Maybe I'm being naïve, but the inevitable PR discovery of RSS doesn't worry me the way it worries these folks:
So much for RSS The PR People know about RSS now … only a matter of time before it becomes useless. Advertising, PR, and Marketing destroy everything they touch on the internet. [ Lucas Thompson, Sleep When You're Dead]
Attack of the PR people It was only a matter of time before the industry sharks descended on innocent bloggers, coming up with ways to "nudge" them into mentioning their clients' products and services. "Hey, Andrew, as you write about the great victory in Iraq, you might want to let your readers know that those missles were built by Raytheon...." Expect to see more and more of this, ye who run the Big Blogs. [ The Peking Duck]
This is a publish/subscribe medium.
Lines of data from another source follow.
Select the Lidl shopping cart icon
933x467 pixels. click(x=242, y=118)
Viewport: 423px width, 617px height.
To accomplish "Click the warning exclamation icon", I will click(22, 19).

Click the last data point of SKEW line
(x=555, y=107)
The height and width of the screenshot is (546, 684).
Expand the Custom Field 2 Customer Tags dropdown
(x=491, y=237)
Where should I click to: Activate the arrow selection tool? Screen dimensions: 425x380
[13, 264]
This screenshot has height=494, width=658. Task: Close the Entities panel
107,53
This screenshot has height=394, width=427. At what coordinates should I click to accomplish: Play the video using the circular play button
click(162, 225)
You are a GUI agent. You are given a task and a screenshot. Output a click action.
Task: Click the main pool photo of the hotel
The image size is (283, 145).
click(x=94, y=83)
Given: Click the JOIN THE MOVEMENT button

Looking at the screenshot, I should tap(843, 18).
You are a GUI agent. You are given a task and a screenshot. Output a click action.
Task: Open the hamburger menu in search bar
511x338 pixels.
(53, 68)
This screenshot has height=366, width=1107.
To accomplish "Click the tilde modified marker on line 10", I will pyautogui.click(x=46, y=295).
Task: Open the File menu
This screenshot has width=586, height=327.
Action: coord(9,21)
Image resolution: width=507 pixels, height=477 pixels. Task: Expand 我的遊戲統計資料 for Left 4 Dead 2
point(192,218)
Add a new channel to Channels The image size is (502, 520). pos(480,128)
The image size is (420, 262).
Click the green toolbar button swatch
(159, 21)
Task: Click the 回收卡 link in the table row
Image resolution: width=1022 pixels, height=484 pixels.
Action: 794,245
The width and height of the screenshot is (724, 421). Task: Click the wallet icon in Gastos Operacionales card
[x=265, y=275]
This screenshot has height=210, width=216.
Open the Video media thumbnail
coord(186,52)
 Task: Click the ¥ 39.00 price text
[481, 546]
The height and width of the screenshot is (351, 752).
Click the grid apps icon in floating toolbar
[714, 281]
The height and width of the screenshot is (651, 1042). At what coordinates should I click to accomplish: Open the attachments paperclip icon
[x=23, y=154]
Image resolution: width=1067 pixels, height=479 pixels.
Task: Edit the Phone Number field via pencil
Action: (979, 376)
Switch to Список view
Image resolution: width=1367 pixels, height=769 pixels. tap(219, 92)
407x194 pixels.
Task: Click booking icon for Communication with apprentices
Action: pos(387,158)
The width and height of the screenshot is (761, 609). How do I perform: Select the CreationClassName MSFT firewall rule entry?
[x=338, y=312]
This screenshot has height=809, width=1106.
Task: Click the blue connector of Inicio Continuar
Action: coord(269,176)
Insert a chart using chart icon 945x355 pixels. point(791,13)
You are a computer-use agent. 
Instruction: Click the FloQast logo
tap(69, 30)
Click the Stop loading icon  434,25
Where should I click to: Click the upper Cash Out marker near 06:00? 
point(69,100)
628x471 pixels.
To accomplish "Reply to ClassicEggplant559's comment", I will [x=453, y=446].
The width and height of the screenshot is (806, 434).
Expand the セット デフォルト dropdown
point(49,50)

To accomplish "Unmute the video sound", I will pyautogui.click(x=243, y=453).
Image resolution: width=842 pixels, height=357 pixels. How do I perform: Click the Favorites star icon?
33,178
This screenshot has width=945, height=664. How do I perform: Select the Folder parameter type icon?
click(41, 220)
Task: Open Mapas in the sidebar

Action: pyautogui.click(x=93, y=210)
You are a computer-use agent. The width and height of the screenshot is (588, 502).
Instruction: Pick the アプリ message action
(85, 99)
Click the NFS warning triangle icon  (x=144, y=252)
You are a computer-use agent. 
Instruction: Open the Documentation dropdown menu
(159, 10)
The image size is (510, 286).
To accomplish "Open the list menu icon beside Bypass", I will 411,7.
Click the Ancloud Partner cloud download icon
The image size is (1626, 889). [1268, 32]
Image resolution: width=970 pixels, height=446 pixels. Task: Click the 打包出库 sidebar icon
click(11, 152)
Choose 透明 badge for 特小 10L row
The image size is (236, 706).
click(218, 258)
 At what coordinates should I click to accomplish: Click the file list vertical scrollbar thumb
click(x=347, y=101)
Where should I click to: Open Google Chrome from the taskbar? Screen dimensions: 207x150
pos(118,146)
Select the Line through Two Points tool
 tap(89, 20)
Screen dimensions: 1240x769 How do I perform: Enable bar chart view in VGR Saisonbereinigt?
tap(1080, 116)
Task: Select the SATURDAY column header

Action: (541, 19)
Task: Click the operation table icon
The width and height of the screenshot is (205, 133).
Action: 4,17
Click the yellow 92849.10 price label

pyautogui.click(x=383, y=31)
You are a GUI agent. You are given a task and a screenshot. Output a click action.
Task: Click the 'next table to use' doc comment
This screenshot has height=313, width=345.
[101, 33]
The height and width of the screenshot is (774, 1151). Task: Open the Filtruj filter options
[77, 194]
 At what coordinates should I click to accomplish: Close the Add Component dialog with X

If feeds are interesting, we read them, and even sometimes respond to them. If feeds are boring or annoying, we drop them. Both outcomes are exquisitely measurable, which is something PR folk should pay particular attention to.
Here's what the pattern has been:
1) A marketing person is shepherded to a meeting by
1a) the PR analyst minder, if it's an analyst meeting
1b) the PR press minder, if it's a press meeting
2) Information is breathlessly conveyed to
2a) the analyst, who hopes it will help him get quoted by the
likes of
2b) the reporter, who often doesn't know what it's about, but will
pass it along
Missing completely from this whisper chain: the people who invented
the technology being discussed, and the people who really care and
need to know about it. Now, all of a sudden, these two groups can
connect directly by way of pub/sub.
I believe journalism can still usefully intermediate. But our information monopoly is weakening. The value of our work never should have depended, and now increasingly will not depend, on privileged access to people and to information. It will, instead, depend on our ability to perform the highest and best functions of publishing: selection, analysis, coherent narrative. If I do that consistently, you'll read me. If I don't, you won't.
I also believe PR can still usefully intermediate. Public relations is about brokering connections. What's new here is the possibility of helping end-to-end connections form. They will anyway. PR's legitimate role is to make the process as frictionless and productive as it can be.
Of course PR will try to game the system. That's part of the job. I expect I'll be asking myself, at some point, whether some executive's or architect's blog was really written by that person, or ghost-written by PR. But I don't think that's going to be an easy Turing test to pass. Direct contact with another mind, over time, has a deep authenticity that is hard (maybe impossible) to fake. The best PR agents I've worked with make those contacts happen. I'm tempted to add: "and then they get out of the way." But it's not that simple.
Beyond merely brokering connections, PR agents assist with communication strategy. Here's where things could start to get really interesting. We are all professional communicators, all the time, but most of us are not very aware of the strategies we could and should employ to be maximally effective. One way to look at PR is as an outsourced provider of such awareness. My $0.02: effective communication strategy is one of those core competencies that you cannot outsource. It's something we'll all need to internalize. Will PR agents become coaches and mentors, helping individuals within companies do that? Again, the best of them already are.